Start RECORDS SUPPLIED

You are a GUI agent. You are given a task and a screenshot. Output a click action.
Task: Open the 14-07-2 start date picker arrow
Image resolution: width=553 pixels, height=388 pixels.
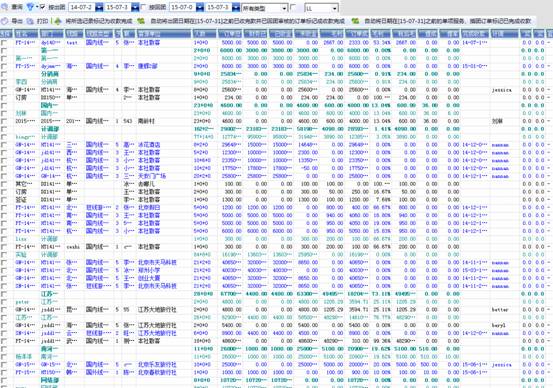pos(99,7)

End RECORDS SUPPLIED
Start RECORDS SUPPLIED

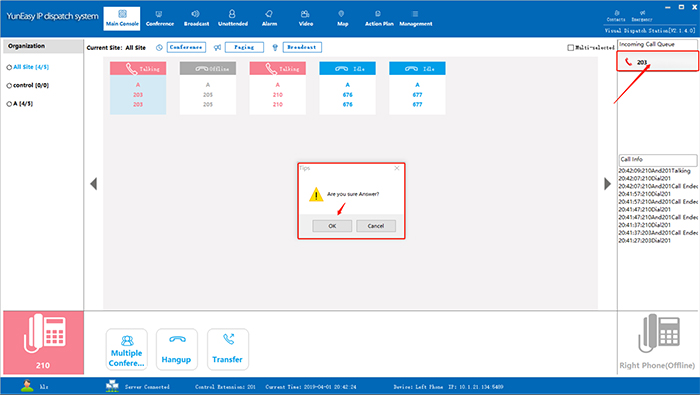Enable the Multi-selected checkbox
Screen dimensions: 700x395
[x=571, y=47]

End RECORDS SUPPLIED
Start RECORDS SUPPLIED

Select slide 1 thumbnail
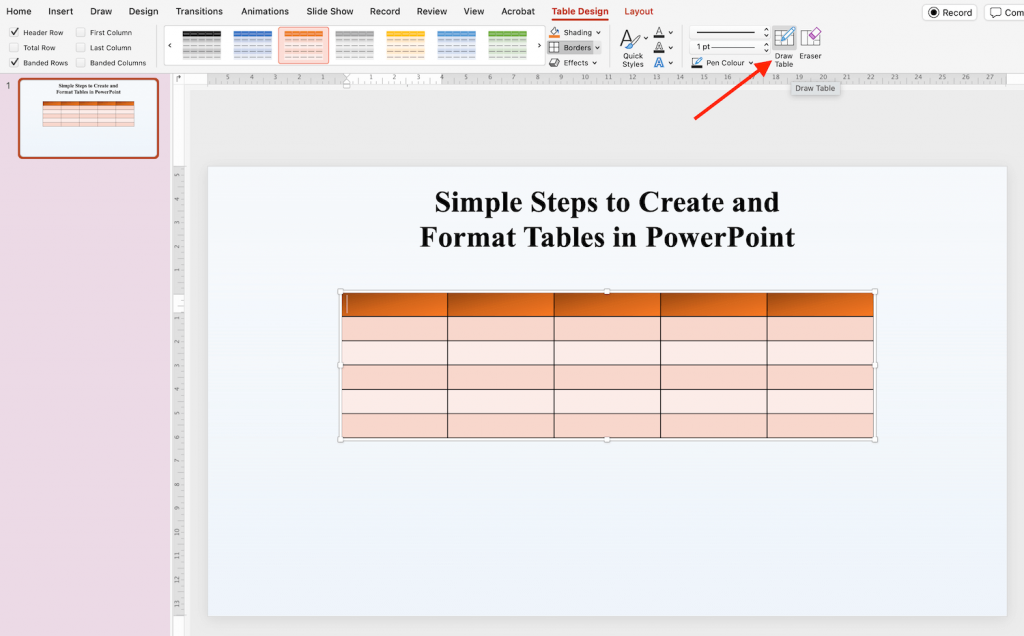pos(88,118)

End RECORDS SUPPLIED

— REQUEST —
Copy out the lines starting with the one containing "Enable the Multi-selected checkbox" and ending with the one containing "[x=571, y=47]", both included. Leave the pictures out.

— EXERCISE ANSWER —
Enable the Multi-selected checkbox
Screen dimensions: 700x395
[x=571, y=47]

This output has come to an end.